4.2.7 IDENTIFICACIÓN DE METABOLITOS SECUNDARIOS

Una vez que una mezcla se ha separado en sus componentes, es frecuente el uso de
técnicas espectroscópicas para identificar compuestos individuales. En este caso,
identificar un metabolito secundario consiste en determinar su estructura molecular a
partir de Resonancia Magnética Nuclear.
Resonancia es la condición en la cual la energía de radiofrecuencia aplicada
coincide con la diferencia de energía entre los estados de mayor y menor energía de un
núcleo colocado en un campo energético intenso, de modo que la energía se absorbe y
causa que el espín se invierta del estado paralelo de menor energía al estado antiparalelo
de mayor energía. (Fox, 2000)
Así, un espectro de RMN es una gráfica de la intensidad de señal en función de
la frecuencia de la energía electromagnética que liberan los diversos núcleos de una
muestra. Tomando como máximo de frecuencia al Tetrametilsilano (TMS), que por
definición es 0.00 ppm.
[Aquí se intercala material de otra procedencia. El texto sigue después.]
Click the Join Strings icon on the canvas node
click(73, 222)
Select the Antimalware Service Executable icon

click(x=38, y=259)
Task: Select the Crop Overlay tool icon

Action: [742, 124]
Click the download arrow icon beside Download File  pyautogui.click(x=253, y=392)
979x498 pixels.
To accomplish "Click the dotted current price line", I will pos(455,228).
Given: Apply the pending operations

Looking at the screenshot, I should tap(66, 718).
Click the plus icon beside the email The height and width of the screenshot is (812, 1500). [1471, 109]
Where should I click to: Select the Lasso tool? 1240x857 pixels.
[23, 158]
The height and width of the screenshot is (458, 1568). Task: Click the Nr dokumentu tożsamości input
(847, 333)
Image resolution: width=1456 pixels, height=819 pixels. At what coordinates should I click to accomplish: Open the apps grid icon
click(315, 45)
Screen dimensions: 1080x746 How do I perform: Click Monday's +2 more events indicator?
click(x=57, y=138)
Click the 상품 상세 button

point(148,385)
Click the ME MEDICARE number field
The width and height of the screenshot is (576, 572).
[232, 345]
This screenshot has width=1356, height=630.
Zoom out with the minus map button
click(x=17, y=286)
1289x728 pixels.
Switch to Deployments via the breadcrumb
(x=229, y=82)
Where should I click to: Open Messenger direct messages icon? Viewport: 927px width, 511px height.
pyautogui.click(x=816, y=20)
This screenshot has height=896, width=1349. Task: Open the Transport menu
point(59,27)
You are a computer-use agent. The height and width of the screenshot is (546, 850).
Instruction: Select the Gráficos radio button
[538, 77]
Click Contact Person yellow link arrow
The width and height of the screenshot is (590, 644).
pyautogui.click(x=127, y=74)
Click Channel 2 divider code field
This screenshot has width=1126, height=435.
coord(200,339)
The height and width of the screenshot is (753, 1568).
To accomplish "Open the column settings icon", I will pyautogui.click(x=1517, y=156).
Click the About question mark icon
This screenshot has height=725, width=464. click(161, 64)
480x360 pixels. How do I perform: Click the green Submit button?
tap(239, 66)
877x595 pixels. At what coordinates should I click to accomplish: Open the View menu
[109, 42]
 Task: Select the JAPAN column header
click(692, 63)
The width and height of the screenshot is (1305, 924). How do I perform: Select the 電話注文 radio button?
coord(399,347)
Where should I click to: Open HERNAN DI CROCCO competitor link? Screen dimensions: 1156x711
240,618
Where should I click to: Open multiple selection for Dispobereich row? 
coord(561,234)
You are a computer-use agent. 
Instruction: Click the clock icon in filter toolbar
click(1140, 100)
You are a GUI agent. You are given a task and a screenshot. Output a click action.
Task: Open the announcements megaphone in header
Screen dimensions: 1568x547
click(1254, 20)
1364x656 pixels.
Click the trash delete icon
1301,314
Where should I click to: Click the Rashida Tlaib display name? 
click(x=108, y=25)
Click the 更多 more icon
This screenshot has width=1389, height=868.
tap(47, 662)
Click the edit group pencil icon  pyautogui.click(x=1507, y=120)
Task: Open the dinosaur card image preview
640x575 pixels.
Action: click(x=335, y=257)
La información que proporciona RMN-1H:
a) Número de señales: Los hidrógenos que tienen diferente desplazamiento
químico son magneticamente no equivalentes, ya que se encuentran en diferente
ambiente molecular.
b) Intensidad: Como medida del área bajo el pico.
c) Patrón de acoplamiento: Multiplicidad, es decir, el ambiente magnético de un
protón esta influenciado por protones adyacentes.